Une relation complexe entre deux espions
Juste avant son départ, Nicholas et lui s’entretiennent à Beyrouth durant plusieurs jours, nouant d’obscures tractations entre les murs d’un appartement décrépit. Construits autour de ce point aveugle dont les différentes forces en présence (MI5, KGB mais aussi CIA) n’auront de cesse de décortiquer les traces audio et photographiques dans l’espoir de déceler un pacte secret, les six épisodes de la série auscultent la relation complexe qui unit les deux espions.

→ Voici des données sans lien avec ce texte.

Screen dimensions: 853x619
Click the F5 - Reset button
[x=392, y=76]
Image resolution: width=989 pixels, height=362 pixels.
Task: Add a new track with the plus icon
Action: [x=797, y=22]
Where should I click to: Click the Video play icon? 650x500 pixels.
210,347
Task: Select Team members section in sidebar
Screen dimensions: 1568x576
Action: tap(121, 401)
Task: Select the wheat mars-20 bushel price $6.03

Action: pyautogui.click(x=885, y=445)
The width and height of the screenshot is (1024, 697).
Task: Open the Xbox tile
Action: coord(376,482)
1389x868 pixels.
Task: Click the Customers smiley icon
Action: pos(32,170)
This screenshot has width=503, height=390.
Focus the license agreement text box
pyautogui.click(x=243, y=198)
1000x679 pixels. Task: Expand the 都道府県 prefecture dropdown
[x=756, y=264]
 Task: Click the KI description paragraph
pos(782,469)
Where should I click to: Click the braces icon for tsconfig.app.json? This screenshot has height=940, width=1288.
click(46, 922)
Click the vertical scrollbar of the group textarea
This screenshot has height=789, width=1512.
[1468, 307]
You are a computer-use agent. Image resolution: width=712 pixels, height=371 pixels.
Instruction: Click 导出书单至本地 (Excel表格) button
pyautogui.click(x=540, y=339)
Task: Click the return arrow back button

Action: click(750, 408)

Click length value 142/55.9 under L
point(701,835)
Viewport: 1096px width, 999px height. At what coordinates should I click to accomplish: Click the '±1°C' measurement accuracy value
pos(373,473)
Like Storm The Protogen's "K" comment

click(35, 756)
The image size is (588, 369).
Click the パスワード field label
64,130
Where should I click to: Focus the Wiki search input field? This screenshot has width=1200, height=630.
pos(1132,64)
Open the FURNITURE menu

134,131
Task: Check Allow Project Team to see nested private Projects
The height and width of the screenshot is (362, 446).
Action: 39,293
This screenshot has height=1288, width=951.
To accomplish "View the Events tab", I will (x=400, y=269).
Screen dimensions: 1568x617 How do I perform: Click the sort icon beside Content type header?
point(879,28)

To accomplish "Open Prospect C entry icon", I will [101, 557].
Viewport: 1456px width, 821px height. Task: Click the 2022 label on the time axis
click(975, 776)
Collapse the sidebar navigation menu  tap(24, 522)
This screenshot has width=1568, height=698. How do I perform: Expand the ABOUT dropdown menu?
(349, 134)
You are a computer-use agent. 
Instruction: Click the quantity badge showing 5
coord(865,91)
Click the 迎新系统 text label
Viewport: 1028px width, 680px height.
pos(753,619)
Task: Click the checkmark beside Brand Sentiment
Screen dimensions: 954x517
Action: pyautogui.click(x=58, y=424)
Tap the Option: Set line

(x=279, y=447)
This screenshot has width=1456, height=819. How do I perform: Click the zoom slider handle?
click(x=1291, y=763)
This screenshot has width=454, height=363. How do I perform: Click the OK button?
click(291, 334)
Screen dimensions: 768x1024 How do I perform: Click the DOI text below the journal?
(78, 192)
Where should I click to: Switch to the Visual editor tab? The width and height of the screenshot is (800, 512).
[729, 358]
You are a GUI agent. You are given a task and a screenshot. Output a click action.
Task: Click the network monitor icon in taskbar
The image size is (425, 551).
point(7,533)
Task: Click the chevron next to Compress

Et si un indéniable suspense vient tendre la narration (depuis quand Kim avait-il changé de bord ?Nicholas était-il au courant de sa véritable allégeance ? Ont-ils conçu un plan pour doubler leurs hiérarchies respectives ?), le cœur battant du récit réside dans cette amitié au charme désuet (on pense parfois au duo Blake et Mortimer), qui se révèle à nos yeux dans un ressac mémoriel qui charrie éclats complices et affaires traumatiques, doutes réciproques et reconnaissance mutuelle.
Derrière sa facture classique et ses codes familiers, A Spy Among Friends prend à rebours le présupposé solitaire de l’espion pour éprouver une amitié qui pourrait dépasser les allégeances. En la décortiquant comme un puzzle, elle s’aventure à l’imaginer comme une construction, un jeu de rôles et de dupes parmi d’autres. Mais aussi comme un acte de foi, avec sa part d’aveuglement et d’invention, de croyance et de mystère. Et le cœur de glace des espions de palpiter d’émotions universelles.
A Spy Among Friends, d’Alexander Cary, avec Damian Lewis, Guy Pearce, Anna Maxwell Martin… Sur OCS.